Nvidia Announces The $199 Shield Set-Top Box

Nvidia CEO Jen-Hsun Huang

At a post-GDC keynote at the Nob Hill Masonic Center, Nvidia co-founder and CEO Jen-Hsun Huang just took to the stage for a series of big announcements. The video processing technology company today unveiled its plan to further its push into user hardware with a $199 Shield, a set-top box running Android TV that will launch in May.

Nvidia Shield

The new game console isn’t too far of a stretch for Nvidia — the company already makes an Android-based gaming handheld as well as a high-end tablet. In fact, TechCrunch’s Darrell Etherington speculated that tonight’s announcement could include a console based solely on hints of the invitation to come and our discussion on the DroidCast podcast.

At the beginning of the announcement, it seemed that Nvidia was going to announce a TV and a game console — instead, the new Shield looks more like Razer’s Forge TV.

Several minutes into the unveiling, the company focused on the non-gaming media aspects of the device. Most of the demo thus far has shown navigating the Android interface using a remote that looks like what you get with a Roku or Amazon Fire TV, with built-in voice input, with an occasional pause to gawk at the 4K footage being shown on the main stage’s display.

When it finally started talking about how the Shield would be used by the company’s gamer audience, the keynote focused on the power of the of the Tegra X1 system-on-a-chip, which Nvidia unveiled at CES in January.

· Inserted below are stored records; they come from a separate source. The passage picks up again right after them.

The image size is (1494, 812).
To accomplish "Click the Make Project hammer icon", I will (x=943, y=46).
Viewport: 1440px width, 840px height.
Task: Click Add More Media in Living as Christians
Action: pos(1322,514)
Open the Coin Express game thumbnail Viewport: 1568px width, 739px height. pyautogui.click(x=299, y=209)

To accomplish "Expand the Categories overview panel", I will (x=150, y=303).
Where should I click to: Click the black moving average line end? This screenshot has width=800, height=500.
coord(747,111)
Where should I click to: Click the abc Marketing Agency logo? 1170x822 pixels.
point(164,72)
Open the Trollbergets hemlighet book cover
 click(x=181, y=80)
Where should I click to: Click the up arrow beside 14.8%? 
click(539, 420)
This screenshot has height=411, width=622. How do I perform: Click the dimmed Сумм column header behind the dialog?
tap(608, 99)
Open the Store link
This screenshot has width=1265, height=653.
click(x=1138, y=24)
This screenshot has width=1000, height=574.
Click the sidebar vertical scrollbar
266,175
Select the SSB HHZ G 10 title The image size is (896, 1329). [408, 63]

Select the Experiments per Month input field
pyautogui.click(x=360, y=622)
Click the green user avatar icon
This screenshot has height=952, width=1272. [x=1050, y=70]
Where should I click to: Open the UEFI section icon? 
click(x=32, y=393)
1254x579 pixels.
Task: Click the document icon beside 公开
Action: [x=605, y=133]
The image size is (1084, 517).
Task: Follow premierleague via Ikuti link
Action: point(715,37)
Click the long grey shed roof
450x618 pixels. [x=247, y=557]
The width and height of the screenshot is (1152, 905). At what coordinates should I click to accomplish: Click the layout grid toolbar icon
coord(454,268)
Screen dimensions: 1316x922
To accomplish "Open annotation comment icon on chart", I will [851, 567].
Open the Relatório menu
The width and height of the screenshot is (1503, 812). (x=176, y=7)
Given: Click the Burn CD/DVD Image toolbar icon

As a simple point of comparison, Huang noted that the X1’s GPU has more than twice the processing power of the Xbox 360 while consuming between 1/20th and one-fifth as much electricity as the last-gen console.

Most Android games aren’t going to push that kind of silicon very hard, so Nvidia also showed off the Shield Store, a collection of high-end games brought over to the platform, including previous Shield games like Half-Life 2 as well as more recent, demanding games like Metal Gear Rising: Revengeance and Borderlands: The Pre-Sequel.

We were also briefly shown Borderlands, The Talos Principle, a version of Doom 3, and Crysis 3 multiplayer performing with surprising quality and smoothness on stage. Huang says the Shield will support with more than 50 native titles and facilitate access to Nvidia’s GRID service when it launches later this year.